# Task objective
In the material below, find the line with "Instruction: Switch to" and the line with "Task: Zoom out with the minus icon", then output both and every line between them exactly, omitting pictures.

# Task inputs
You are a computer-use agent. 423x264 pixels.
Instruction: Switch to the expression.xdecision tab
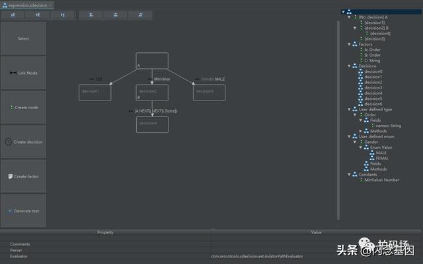27,5
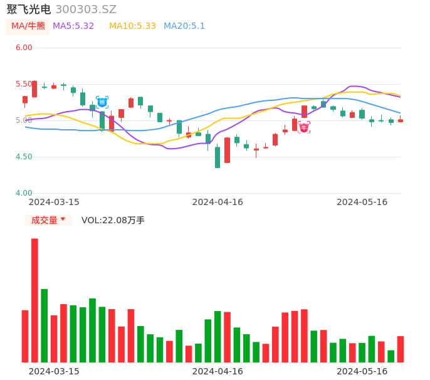Click the 4.00 price axis label

pos(24,193)
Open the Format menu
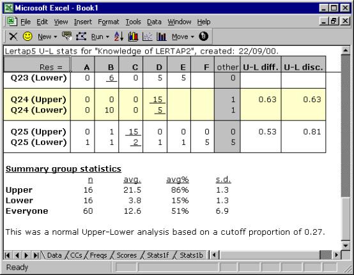 click(109, 22)
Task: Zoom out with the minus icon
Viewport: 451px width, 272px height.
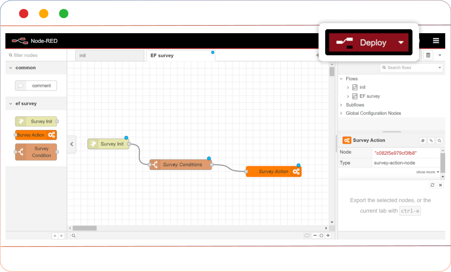Action: (315, 235)
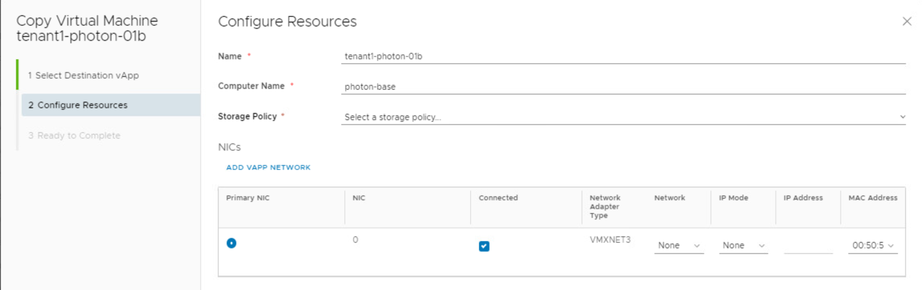The width and height of the screenshot is (922, 290).
Task: Uncheck the Connected checkbox for NIC 0
Action: [484, 246]
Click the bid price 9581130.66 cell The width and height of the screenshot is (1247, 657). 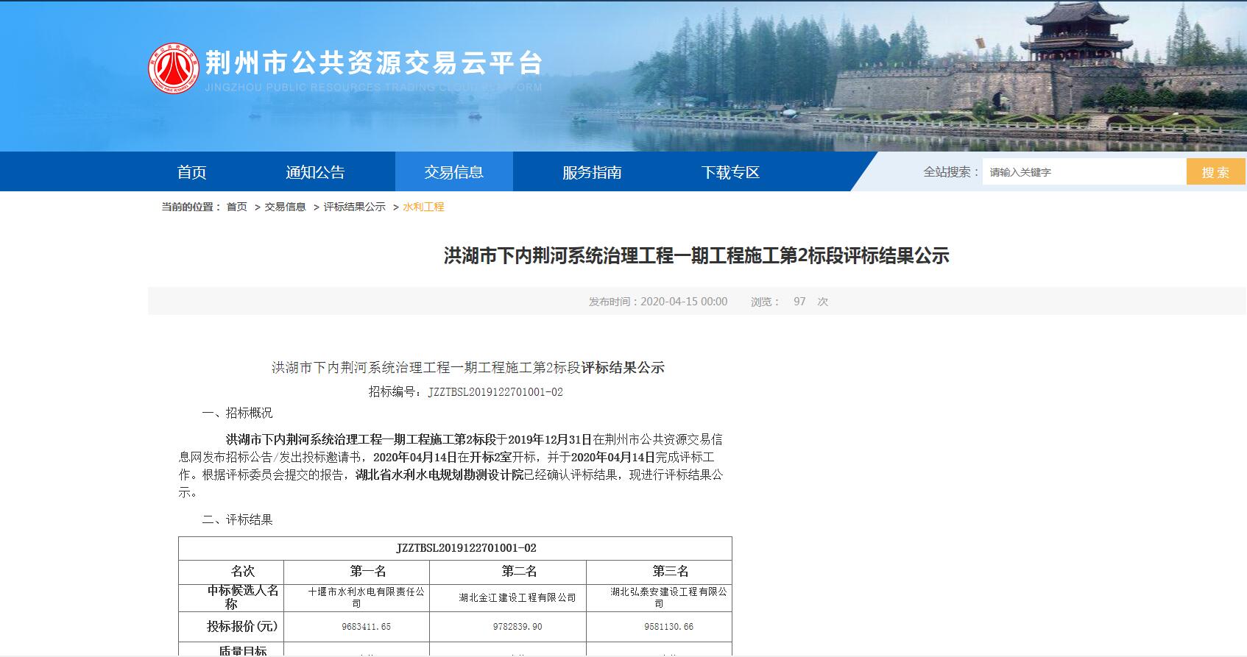(x=659, y=627)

# Result of the task
Instruction: Switch to the expression.xdecision tab
27,5
Click the 4.00 price axis label

pos(24,193)
Open the Format menu
 click(109, 22)
Task: Zoom out with the minus icon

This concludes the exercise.